Se a legislação trabalhista herdada dos anos 30 já era alvo de severas críticas, quando

algumas das propostas trabalhistas foram aprovadas pela Comissão de Sistematização, os

membros do IL se agitaram. Aprofundaram–se as pressões sobre os membros do "Centrão" e

foram amplificadas as críticas à Constituição, que corria o risco de, segundo o ex–presidente do

IL de São Paulo, se tornar "utópica", "demagógica", "corporativista", "socialista", "estatizante",

"paternalista", "assistencialista", "fiscalista", "recessiva" e "xenófoba". É, pois, neste quadro que

entra em cena o "sindicalismo de resultados".

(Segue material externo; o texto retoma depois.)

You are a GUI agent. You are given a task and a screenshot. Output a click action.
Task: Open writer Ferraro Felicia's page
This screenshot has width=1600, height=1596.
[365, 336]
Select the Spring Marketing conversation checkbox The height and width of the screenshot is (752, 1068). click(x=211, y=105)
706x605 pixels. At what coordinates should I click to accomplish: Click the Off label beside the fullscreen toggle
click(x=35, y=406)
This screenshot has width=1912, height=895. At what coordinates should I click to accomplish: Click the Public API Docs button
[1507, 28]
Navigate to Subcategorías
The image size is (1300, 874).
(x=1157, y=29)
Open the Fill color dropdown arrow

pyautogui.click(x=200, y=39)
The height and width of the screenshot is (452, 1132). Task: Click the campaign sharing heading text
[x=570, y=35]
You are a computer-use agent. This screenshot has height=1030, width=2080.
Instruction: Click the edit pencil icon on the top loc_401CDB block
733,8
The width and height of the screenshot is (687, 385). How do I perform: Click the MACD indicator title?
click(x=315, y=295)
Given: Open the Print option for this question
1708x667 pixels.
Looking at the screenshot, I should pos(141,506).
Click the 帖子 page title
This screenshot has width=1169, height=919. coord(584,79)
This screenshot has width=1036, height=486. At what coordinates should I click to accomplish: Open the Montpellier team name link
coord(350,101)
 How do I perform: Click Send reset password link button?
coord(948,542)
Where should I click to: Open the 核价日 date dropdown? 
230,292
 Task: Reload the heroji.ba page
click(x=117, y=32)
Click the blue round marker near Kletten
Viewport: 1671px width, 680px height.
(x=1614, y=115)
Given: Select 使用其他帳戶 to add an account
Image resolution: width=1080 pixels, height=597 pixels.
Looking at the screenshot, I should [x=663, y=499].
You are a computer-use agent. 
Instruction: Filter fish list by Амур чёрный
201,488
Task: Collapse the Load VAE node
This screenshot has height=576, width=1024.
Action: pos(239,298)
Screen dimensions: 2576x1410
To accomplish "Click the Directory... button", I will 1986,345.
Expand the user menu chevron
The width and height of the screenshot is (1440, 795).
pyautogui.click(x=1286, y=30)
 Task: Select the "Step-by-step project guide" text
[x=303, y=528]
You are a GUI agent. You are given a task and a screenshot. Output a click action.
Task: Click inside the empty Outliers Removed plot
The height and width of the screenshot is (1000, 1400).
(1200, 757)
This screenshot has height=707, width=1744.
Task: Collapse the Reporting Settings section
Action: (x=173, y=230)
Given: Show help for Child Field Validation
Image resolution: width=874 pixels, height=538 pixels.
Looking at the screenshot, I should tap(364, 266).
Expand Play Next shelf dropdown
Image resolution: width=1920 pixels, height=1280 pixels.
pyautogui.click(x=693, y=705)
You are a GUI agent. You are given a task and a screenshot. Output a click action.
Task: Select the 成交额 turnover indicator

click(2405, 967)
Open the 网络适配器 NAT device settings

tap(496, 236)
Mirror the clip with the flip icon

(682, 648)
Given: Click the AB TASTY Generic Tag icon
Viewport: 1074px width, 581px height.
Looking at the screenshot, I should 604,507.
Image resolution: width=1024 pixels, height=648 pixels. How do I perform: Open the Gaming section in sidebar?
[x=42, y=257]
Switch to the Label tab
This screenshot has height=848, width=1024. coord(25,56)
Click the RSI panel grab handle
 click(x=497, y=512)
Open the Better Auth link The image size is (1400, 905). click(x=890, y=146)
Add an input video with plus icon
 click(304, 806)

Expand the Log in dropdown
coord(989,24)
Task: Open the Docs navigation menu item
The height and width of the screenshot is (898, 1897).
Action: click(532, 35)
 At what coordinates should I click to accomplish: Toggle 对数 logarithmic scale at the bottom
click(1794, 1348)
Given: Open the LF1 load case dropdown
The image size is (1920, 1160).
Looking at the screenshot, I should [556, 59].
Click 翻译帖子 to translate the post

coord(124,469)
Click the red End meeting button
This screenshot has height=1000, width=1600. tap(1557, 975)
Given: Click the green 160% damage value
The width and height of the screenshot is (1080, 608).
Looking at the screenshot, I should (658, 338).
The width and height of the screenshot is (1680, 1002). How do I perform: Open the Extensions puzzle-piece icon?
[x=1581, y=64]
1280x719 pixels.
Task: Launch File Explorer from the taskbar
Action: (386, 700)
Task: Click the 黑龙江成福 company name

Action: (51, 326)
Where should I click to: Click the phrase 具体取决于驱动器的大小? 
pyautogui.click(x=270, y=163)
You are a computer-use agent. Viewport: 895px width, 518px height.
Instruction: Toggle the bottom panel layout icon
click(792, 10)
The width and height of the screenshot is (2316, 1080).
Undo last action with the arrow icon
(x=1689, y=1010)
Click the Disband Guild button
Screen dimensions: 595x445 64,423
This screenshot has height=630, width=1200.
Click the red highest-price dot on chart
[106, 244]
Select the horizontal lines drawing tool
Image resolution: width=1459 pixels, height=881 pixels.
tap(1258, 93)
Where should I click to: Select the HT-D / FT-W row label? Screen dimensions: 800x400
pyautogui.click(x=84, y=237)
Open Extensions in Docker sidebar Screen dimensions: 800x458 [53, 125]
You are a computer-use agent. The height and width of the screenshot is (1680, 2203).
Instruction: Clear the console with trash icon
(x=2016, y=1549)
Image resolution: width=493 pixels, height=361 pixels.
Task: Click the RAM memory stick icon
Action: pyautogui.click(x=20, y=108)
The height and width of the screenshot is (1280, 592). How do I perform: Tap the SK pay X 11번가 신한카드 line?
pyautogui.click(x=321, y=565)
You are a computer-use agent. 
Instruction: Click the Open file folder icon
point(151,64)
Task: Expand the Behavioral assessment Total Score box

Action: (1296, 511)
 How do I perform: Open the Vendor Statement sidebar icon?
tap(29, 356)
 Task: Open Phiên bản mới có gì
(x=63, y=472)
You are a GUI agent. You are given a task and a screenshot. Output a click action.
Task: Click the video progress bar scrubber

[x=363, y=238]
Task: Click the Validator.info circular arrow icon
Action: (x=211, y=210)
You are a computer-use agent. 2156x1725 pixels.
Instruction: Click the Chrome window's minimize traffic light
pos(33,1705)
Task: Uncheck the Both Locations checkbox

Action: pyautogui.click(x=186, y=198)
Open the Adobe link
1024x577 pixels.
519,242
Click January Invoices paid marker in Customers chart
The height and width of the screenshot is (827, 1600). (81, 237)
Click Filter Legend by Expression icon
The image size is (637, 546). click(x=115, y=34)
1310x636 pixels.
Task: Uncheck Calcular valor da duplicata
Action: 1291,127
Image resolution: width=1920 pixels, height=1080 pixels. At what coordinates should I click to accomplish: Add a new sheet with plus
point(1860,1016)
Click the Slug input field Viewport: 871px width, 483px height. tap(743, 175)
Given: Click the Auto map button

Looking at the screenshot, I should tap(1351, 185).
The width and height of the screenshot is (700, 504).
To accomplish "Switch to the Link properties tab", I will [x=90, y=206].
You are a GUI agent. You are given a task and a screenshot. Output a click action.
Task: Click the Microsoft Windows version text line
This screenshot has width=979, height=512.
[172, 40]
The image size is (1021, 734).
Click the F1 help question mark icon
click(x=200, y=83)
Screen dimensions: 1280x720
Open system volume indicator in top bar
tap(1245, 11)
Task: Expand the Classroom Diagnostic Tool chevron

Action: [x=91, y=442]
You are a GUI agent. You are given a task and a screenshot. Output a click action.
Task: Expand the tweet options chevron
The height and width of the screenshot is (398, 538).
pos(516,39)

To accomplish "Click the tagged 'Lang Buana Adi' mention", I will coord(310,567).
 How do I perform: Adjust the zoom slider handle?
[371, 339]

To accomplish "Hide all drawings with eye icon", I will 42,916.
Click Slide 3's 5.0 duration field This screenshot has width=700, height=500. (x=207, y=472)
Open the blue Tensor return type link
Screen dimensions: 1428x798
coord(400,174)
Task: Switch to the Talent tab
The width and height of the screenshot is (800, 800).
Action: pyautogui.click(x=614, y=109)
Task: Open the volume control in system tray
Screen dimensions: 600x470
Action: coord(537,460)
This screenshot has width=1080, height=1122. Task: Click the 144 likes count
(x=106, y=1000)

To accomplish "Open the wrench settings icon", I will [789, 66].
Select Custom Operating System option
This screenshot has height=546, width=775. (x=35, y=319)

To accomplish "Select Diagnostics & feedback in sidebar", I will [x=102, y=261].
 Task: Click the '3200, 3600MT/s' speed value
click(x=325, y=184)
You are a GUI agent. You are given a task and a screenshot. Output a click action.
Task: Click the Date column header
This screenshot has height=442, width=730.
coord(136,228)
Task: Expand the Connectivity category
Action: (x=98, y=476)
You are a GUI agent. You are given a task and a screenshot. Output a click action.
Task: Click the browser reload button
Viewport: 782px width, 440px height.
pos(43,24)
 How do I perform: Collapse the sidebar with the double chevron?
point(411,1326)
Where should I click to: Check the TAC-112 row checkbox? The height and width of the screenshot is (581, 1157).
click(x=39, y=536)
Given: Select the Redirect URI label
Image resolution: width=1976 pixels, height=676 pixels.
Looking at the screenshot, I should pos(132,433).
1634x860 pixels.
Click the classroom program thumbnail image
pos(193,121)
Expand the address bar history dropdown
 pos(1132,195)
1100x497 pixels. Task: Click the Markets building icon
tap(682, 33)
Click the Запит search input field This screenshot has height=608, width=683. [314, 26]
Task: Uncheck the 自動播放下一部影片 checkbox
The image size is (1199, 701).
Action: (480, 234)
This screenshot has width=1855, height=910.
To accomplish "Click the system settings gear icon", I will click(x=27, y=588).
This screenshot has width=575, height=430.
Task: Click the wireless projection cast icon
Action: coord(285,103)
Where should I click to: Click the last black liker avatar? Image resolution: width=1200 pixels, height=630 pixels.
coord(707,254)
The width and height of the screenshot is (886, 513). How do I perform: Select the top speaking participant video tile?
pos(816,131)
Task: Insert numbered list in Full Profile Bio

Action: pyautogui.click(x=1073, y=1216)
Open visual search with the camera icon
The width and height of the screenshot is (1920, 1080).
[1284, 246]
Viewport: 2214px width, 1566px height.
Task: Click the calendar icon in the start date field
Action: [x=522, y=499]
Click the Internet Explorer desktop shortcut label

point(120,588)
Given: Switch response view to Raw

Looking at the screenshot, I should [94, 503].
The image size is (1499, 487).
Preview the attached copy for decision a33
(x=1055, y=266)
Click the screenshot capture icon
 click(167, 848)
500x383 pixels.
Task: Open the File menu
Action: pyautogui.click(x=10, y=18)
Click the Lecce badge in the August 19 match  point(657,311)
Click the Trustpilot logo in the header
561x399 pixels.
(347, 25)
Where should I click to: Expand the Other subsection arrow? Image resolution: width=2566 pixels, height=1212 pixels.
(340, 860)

III.2 A introdução das idéias neoliberais no meio operário

Em julho de 1987 – uma semana após ter sido eleito para a direção do SMSP –, Medeiros

fez um pronunciamento sobre a Constituinte que teve grande repercussão. Suas idéias foram

aplaudias pelo, então, relator da Comissão de Sistematização, Bernardo Cabral, por

peemedebistas e liberais. Na ocasião, o deputado Guilherme Afif Domingues disse o seguinte:

"enfim a oportunidade do diálogo franco, com a substituição do confronto pela cooperação"216.

As manifestações de apoio ao "Centrão" passaram a pautar editoriais e matérias dos principais

jornais liberais e conservadores do País que viam, com entusiasmo, Medeiros defender a

216 Ver: "Palavra de Medeiros, uma alerta". O Estado de São Paulo, 07 de jul. de 1987.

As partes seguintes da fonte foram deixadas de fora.